The data in the reports received by the Trust is in metric tons and cubic meters. The following Metric to English Unit conversion factors were used:

Gas:              37.25 cubic feet per cubic meter at 14.7 psia and 60 degrees Fahrenheit

Oil:               7.23 barrels per metric ton

Sulfur:          1.1 short tons per metric ton

Calculation of Cost Depletion Percentage

The categories of proved producing reserves considered in the calculation of the cost depletion percentage are oil, oil well gas, and gas well gas. Sulfur is a by-product of gas production and is not considered in the computation of total cost depletion percentage.

For each category of reserves, a product base was established for the Trust as of January 1, 1976. Through the use of these product bases, we can account for the relative size of each of these categories of reserves and the corresponding impact on the calculation of the cost depletion percentage.
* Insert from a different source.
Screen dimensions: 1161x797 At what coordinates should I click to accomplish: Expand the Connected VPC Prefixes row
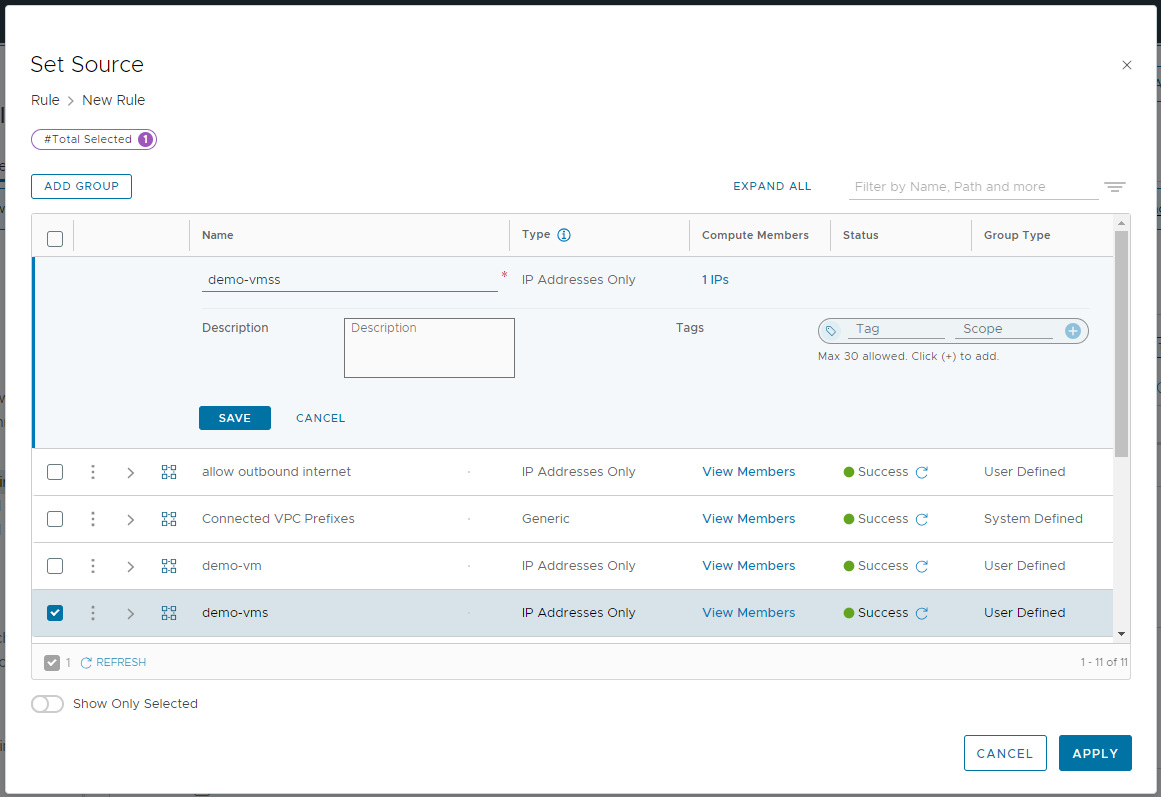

The product base for each category of proved producing reserves is reduced annually by an adjustment that is calculated by multiplying the product base at the beginning of the current year by the depletion factor for that category of reserves.

The depletion factor for each category of reserves is the ratio of the relevant net sales during the current year to the corresponding adjusted net proved producing reserves at the beginning of the current year.

Significant items in the cost depletion percentage calculation that appear on Attachment B as specific item numbers, shown in parentheses and their sources are as follows:

The adjusted estimated net proved producing reserves as of 10/1/2024 Line (3) is obtained by adding the estimated remaining net proved producing reserves as of 10/1/2024 Line (1) and the adjustments to reserves during the period Line (2). Therefore Line (3) = Line (1) + Line (2).

The depletion factor Line (6) for each category of proved producing reserves is obtained by dividing the relevant net sales Line (4) by the corresponding adjusted estimated net proved producing reserves as of 10/1/2024 Line (3). Therefore Line (6) = Line (4) / Line (3).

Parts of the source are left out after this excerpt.